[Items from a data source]
---
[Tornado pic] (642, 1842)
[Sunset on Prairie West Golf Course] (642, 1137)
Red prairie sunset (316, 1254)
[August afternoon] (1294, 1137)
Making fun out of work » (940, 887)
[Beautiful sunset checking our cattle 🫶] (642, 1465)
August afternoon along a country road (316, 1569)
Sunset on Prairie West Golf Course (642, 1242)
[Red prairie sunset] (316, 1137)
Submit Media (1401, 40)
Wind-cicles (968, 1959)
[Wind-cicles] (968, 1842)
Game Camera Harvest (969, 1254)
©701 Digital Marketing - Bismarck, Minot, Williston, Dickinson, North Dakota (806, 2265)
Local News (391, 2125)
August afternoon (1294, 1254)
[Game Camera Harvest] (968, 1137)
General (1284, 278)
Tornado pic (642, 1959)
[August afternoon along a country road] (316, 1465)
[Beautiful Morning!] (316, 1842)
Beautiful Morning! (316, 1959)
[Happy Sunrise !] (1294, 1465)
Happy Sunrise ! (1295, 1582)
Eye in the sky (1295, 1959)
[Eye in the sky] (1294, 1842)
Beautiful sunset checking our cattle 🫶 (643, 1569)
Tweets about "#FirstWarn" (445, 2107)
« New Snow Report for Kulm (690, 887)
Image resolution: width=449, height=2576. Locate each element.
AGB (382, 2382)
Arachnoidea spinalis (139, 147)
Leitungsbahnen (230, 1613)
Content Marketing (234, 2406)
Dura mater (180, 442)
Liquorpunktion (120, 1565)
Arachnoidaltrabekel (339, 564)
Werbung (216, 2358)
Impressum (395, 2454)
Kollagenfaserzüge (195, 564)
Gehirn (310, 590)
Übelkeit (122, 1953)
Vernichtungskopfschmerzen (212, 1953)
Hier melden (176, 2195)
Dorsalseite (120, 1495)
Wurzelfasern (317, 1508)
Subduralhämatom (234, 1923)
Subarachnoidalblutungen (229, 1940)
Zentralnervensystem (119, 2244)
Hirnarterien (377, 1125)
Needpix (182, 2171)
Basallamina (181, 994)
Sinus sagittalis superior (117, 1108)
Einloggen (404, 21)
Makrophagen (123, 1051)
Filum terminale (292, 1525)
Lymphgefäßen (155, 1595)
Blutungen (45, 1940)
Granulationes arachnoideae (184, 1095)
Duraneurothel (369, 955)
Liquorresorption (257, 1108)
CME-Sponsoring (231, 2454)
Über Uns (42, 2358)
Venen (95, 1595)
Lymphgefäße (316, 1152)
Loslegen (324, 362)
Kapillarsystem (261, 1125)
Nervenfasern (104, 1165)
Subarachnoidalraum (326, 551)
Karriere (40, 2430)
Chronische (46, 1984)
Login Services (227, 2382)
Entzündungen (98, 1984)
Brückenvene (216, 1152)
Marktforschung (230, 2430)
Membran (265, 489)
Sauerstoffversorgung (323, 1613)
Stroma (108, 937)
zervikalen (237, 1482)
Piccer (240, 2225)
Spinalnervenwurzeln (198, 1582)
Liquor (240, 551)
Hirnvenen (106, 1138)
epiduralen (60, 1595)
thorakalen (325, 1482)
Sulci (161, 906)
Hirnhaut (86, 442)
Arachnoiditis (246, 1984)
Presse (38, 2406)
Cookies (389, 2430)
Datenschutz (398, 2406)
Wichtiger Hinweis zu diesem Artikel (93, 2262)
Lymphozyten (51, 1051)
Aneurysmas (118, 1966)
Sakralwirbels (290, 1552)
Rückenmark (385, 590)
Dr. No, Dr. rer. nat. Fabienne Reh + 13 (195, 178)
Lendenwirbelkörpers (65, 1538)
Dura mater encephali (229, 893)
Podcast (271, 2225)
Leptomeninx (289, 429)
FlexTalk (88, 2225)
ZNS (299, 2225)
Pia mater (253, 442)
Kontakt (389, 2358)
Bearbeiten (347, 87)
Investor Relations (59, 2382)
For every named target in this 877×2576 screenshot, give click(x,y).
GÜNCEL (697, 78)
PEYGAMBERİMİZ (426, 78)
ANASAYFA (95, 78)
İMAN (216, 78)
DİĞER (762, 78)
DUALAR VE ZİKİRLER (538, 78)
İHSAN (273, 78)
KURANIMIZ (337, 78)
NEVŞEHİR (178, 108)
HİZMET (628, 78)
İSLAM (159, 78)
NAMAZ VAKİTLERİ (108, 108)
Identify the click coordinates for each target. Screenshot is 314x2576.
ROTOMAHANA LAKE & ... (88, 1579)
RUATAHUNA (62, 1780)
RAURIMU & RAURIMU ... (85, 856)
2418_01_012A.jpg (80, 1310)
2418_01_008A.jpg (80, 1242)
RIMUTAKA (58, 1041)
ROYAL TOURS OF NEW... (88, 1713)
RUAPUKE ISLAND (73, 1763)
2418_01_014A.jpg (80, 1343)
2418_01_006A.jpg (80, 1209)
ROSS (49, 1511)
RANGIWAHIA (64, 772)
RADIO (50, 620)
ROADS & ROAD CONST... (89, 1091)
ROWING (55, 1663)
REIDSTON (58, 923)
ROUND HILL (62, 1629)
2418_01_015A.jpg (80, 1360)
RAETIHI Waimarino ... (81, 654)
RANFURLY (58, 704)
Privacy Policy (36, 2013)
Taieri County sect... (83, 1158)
---
What you are asked to do
Within the entries above, find each line where "Harvest" appears; copy every one.

Result for this task
Game Camera Harvest (969, 1254)
[Game Camera Harvest] (968, 1137)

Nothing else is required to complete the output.